Have you watched my lecture on here about this?October 26, 2012 at 6:03 pm
oh that’s the thing it is ……now i’ve got ur point!thank a lot sir
and i’ve watched your lectures on currency futures only but didn’t see any point about lock-in rate.on the other hand i’m studying kaplan text for p4 but the topics are not in much detail in that text ….October 27, 2012 at 6:55 am
I am please you have got itOctober 21, 2015 at 7:57 am
Can I know in this question,Polytot (6/04) , how did they calculate the lock in rate 1.5353.
In examiner’s answer, it showed 1.5275+78 ticks where the 78 ticks got by 235 ticks divided by 3 (it said it is the 4 months’ time basic).
I don’t get why it was divided by 3 and the logic behind the calculation of lock in rate.

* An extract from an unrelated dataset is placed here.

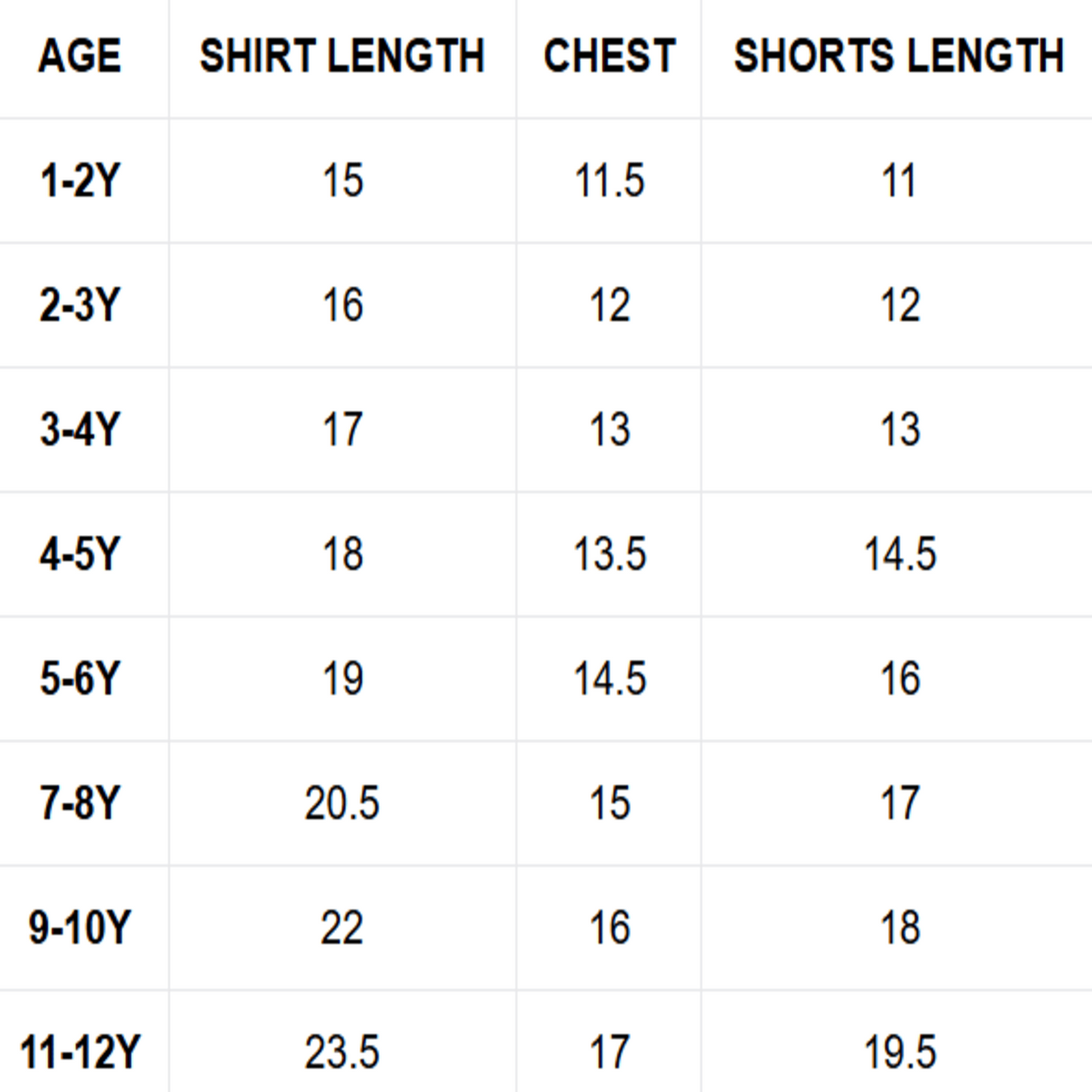Click the AGE column header
This screenshot has width=1092, height=1092.
[79, 56]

Looking forward to hearing from you.
Thanks in advance!October 21, 2015 at 8:13 am
With regard to the logic of lock-in rates, you really need to watch the free lecture on them – I cannot type out the whole lecture here 🙂
With regard to the 78 ticks (although you do not need to quote it in ticks – the examiners didn’t bother in his own answer) – ‘now’ is 1 July, and December futures expire on 31 December, which is 6 months from now. The payment is a 4 months time, so at the date of the payment there will be 2 months left on the future (6 – 4). So the basis will have fallen to 2/6 (i.e. 1/3) of what it is now.

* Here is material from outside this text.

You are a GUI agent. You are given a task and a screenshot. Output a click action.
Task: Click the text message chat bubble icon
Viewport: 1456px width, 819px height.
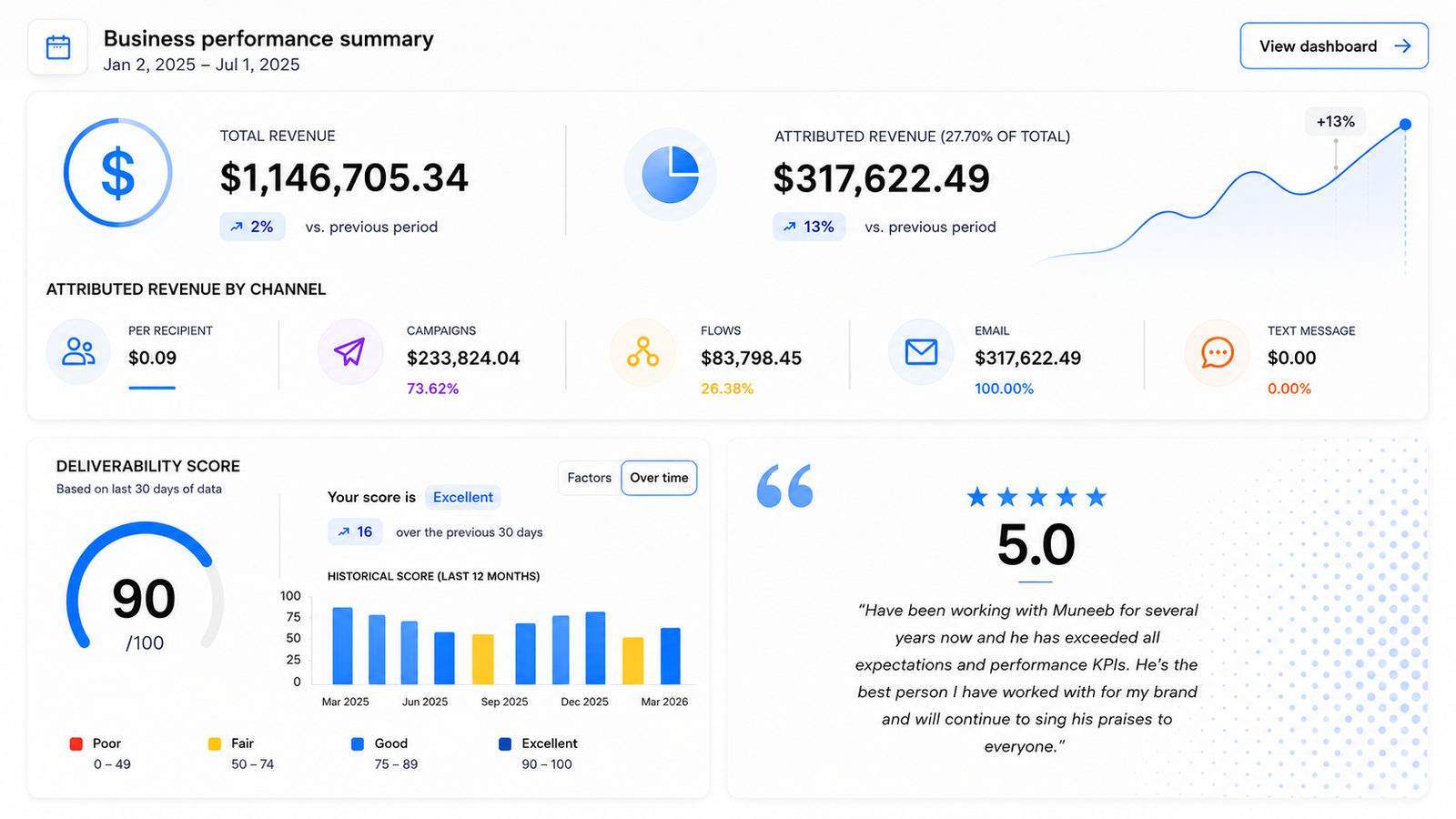[x=1217, y=352]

(The change in the basis and how futures actually work is, again, all covered in our free lectures on foreign exchange risk management.)October 21, 2015 at 8:17 am
Can you explain when they calculate Net Outcome, Overhedge on forward market, where is this 1883 come from and why it is divided by 1.5337 and again where does it come?
Sorry I’m all confused.
Thanks, I will watch you lecture also.
Looking forward!October 21, 2015 at 9:49 am
The examiners answer does not calculate the over hedge – he simply mentions that there is a slight over hedge. However it occurs because futures can only be dealt with in fixed size contracts so they are having to have 43 contracts (when they only really need 42.98 contracts).

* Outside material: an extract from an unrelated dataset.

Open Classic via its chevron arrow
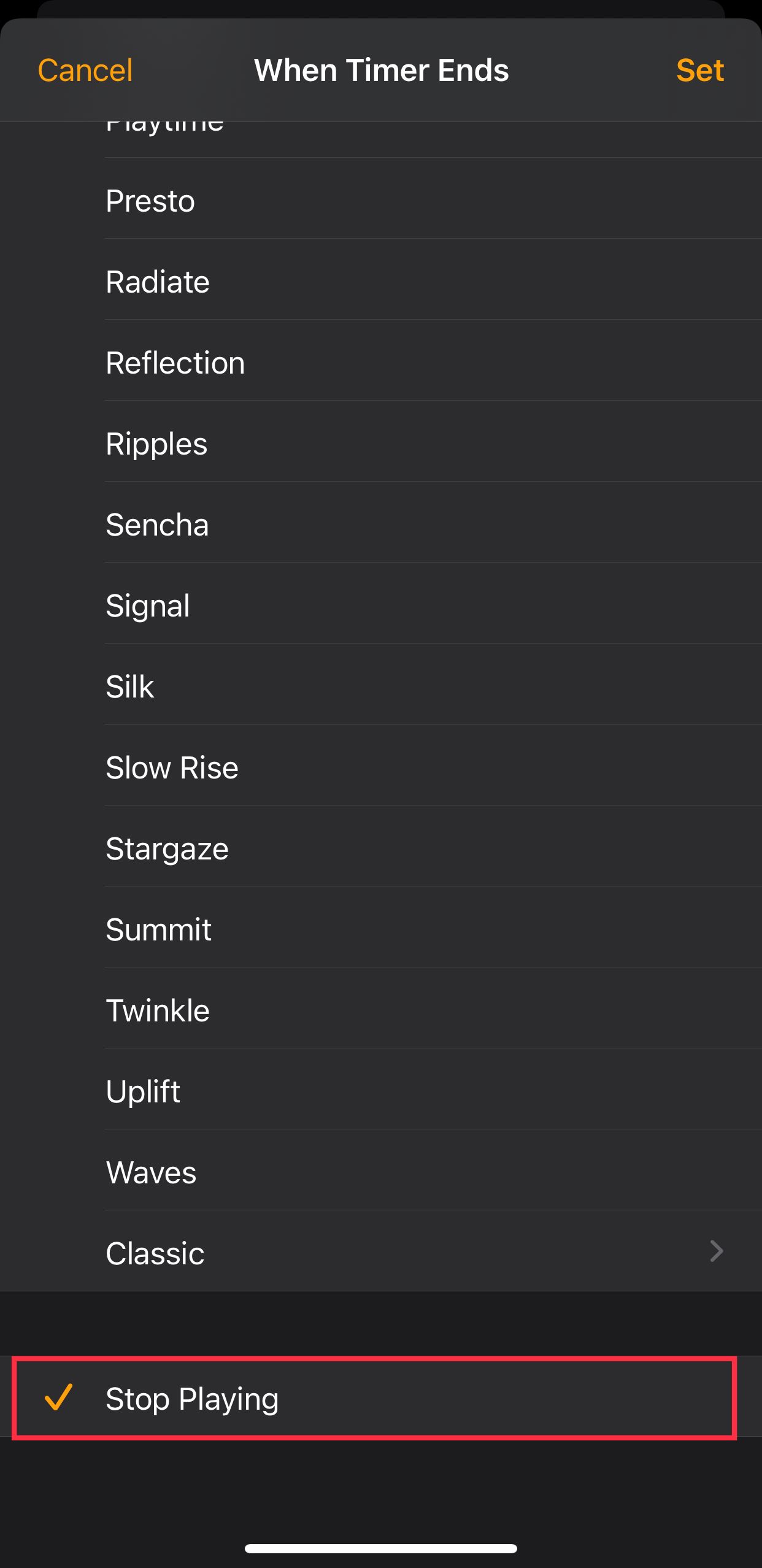762x1568 pixels. tap(716, 1253)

Because the over hedge is known in advance, they can use forward rates on it, which is where the 1.5337 comes from.
I am not surprised you are confused if you are attempting questions without having watched the lectures first!! It should be the other way round 🙂October 21, 2015 at 9:50 am
Thanks a lot !October 21, 2015 at 10:25 am
You are welcome 🙂March 5, 2017 at 10:02 am
Im very confused about why we use 1.5275 to convert $4124236 to £ before dividing it by contract size62500?
Should we use spot rate or futures ratee or lock in rate always to find the number of contracts?
Thankyou so much sir for clearing all my doubts .March 5, 2017 at 10:12 am
There are arguments for using either, and you would get the marks whichever you used. However the lock-in rate is strictly the better rate to use.